#### Records in a dataset:

__________

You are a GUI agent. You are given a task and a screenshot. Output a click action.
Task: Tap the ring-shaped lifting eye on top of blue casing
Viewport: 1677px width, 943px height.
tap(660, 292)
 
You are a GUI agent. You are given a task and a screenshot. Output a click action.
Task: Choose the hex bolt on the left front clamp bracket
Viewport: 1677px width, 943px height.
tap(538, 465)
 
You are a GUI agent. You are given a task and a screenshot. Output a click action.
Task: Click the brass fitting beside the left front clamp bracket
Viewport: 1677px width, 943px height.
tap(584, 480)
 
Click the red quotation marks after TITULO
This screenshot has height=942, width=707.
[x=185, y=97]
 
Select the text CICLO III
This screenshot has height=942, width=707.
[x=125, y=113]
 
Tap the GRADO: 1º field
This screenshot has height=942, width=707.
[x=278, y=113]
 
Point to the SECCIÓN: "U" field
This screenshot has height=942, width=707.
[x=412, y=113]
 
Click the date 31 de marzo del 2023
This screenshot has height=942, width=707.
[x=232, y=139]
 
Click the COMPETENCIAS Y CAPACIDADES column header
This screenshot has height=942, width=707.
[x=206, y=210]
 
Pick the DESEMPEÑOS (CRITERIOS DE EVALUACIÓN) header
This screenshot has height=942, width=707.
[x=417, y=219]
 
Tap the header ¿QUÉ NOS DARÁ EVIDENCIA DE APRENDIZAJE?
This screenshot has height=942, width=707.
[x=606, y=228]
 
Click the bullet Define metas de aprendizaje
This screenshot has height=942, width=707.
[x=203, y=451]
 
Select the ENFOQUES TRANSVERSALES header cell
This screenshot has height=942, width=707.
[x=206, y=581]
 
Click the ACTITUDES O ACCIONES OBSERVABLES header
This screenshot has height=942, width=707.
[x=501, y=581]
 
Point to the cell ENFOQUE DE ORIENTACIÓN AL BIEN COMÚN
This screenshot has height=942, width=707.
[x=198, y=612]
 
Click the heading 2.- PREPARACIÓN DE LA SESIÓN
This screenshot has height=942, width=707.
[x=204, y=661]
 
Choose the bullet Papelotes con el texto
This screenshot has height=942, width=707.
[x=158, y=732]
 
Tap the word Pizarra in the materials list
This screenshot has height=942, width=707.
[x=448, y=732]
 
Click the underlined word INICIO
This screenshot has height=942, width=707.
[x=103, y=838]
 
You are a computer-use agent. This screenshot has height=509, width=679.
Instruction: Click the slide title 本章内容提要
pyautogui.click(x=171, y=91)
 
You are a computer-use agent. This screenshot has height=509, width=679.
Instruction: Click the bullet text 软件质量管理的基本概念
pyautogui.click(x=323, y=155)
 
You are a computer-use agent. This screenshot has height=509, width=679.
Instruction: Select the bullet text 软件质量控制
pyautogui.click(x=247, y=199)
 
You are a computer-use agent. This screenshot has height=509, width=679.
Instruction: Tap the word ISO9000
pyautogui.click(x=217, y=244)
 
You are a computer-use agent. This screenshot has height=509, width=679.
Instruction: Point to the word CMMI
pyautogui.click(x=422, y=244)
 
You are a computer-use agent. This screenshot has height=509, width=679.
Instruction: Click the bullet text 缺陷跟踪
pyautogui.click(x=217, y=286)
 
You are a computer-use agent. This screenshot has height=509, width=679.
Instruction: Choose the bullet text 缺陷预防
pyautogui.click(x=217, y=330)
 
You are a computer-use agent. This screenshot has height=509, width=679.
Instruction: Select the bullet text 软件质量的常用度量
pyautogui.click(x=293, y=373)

__________

Collect every line of the rows that contains the word "bracket".

Task: Choose the hex bolt on the left front clamp bracket
Task: Click the brass fitting beside the left front clamp bracket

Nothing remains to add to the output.